**What to work on**:
When you reach the line containing "Click the cloud sync status icon" in the data below, begin returning lines exactly as written, and stop once the line containing "Click the question" has been returned.

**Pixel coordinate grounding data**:

>>>>

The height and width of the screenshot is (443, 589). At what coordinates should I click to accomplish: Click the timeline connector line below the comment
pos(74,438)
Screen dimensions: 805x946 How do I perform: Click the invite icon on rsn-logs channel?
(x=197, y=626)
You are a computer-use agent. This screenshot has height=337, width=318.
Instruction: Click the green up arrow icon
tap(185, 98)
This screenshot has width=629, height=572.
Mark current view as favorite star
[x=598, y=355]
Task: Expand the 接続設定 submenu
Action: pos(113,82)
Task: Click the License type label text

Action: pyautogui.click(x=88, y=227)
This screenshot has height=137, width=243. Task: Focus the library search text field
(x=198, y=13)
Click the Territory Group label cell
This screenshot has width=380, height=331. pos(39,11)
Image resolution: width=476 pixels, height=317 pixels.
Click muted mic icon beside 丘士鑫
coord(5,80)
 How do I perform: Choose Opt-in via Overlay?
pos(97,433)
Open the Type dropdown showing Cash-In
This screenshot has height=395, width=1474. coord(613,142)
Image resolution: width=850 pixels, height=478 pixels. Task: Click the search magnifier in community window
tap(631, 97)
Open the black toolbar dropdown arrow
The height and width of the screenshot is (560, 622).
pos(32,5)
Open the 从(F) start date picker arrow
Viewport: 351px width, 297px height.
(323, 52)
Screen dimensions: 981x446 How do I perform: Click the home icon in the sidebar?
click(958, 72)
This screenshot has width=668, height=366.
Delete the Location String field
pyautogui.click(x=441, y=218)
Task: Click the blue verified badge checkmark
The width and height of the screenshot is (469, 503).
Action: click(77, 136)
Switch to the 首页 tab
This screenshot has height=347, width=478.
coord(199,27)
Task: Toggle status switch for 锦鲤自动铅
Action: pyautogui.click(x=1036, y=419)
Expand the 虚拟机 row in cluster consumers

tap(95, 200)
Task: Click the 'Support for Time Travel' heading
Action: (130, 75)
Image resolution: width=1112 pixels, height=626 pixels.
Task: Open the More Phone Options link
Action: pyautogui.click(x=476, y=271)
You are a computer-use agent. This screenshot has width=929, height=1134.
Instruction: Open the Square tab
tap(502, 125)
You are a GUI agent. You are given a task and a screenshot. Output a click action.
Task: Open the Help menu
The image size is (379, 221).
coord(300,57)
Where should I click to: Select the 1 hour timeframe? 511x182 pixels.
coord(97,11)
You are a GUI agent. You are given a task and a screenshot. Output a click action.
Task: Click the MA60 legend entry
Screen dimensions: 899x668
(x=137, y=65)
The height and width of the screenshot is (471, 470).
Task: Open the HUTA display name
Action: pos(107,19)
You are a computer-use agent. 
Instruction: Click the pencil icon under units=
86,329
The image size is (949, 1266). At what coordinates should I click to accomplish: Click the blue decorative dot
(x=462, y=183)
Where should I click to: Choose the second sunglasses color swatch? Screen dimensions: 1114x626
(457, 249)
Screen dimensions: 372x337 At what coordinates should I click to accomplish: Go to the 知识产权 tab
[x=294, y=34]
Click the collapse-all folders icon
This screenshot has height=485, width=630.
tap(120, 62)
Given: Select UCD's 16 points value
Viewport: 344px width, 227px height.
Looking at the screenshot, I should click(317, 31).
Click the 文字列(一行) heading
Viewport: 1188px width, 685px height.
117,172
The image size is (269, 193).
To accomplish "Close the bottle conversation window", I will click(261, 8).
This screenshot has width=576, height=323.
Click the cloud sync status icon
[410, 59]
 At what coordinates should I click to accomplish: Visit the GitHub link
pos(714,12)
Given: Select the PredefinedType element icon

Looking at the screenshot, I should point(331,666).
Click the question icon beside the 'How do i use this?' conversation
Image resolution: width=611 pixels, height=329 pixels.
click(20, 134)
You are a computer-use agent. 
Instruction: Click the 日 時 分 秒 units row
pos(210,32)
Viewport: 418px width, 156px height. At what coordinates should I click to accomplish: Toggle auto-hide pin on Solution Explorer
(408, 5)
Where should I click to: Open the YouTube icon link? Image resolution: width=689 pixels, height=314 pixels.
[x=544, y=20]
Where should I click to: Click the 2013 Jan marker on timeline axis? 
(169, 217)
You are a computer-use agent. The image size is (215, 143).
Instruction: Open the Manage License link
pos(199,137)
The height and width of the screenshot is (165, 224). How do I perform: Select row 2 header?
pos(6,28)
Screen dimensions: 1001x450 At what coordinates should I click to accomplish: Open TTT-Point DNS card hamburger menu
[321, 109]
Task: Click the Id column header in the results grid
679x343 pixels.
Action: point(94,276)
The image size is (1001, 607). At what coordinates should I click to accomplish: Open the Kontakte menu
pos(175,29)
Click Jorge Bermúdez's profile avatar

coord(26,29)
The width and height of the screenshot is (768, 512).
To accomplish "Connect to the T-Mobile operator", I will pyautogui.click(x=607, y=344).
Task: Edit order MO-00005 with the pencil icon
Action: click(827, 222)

<<<<

**Answer box**:
Click the cloud sync status icon
[410, 59]
 At what coordinates should I click to accomplish: Visit the GitHub link
pos(714,12)
Given: Select the PredefinedType element icon

Looking at the screenshot, I should point(331,666).
Click the question icon beside the 'How do i use this?' conversation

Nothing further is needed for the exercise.